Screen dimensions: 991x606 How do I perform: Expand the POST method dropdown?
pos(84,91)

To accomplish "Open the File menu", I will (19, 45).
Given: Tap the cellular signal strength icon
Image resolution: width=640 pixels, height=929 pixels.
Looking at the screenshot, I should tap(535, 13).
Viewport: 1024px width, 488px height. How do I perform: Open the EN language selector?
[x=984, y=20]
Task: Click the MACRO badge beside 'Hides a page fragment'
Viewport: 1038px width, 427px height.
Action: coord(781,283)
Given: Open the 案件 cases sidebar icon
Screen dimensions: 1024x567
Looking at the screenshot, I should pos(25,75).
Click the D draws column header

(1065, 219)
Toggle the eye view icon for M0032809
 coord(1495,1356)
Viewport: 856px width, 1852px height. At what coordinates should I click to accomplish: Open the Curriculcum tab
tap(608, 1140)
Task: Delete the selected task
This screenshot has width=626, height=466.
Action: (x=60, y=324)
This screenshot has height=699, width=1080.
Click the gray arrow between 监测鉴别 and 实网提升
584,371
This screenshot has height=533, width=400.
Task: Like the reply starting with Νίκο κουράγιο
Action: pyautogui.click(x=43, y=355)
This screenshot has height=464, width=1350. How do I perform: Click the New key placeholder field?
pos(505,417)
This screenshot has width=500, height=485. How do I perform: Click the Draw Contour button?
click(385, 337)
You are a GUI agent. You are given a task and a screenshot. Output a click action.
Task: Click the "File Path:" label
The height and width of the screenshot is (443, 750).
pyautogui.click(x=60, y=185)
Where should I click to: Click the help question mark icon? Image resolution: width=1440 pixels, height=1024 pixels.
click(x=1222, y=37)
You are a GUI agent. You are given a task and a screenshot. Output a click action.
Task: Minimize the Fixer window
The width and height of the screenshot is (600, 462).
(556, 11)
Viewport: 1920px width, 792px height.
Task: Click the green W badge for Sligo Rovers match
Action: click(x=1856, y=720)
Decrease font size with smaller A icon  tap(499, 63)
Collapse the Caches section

══════════════════════════════

• Problem to work on: Print the entries above exactly as they were written, down to the last line.

• Result:
Screen dimensions: 991x606 How do I perform: Expand the POST method dropdown?
pos(84,91)

To accomplish "Open the File menu", I will (19, 45).
Given: Tap the cellular signal strength icon
Image resolution: width=640 pixels, height=929 pixels.
Looking at the screenshot, I should tap(535, 13).
Viewport: 1024px width, 488px height. How do I perform: Open the EN language selector?
[x=984, y=20]
Task: Click the MACRO badge beside 'Hides a page fragment'
Viewport: 1038px width, 427px height.
Action: coord(781,283)
Given: Open the 案件 cases sidebar icon
Screen dimensions: 1024x567
Looking at the screenshot, I should pos(25,75).
Click the D draws column header

(1065, 219)
Toggle the eye view icon for M0032809
 coord(1495,1356)
Viewport: 856px width, 1852px height. At what coordinates should I click to accomplish: Open the Curriculcum tab
tap(608, 1140)
Task: Delete the selected task
This screenshot has width=626, height=466.
Action: (x=60, y=324)
This screenshot has height=699, width=1080.
Click the gray arrow between 监测鉴别 and 实网提升
584,371
This screenshot has height=533, width=400.
Task: Like the reply starting with Νίκο κουράγιο
Action: pyautogui.click(x=43, y=355)
This screenshot has height=464, width=1350. How do I perform: Click the New key placeholder field?
pos(505,417)
This screenshot has width=500, height=485. How do I perform: Click the Draw Contour button?
click(385, 337)
You are a GUI agent. You are given a task and a screenshot. Output a click action.
Task: Click the "File Path:" label
The height and width of the screenshot is (443, 750).
pyautogui.click(x=60, y=185)
Where should I click to: Click the help question mark icon? Image resolution: width=1440 pixels, height=1024 pixels.
click(x=1222, y=37)
You are a GUI agent. You are given a task and a screenshot. Output a click action.
Task: Minimize the Fixer window
The width and height of the screenshot is (600, 462).
(556, 11)
Viewport: 1920px width, 792px height.
Task: Click the green W badge for Sligo Rovers match
Action: click(x=1856, y=720)
Decrease font size with smaller A icon  tap(499, 63)
Collapse the Caches section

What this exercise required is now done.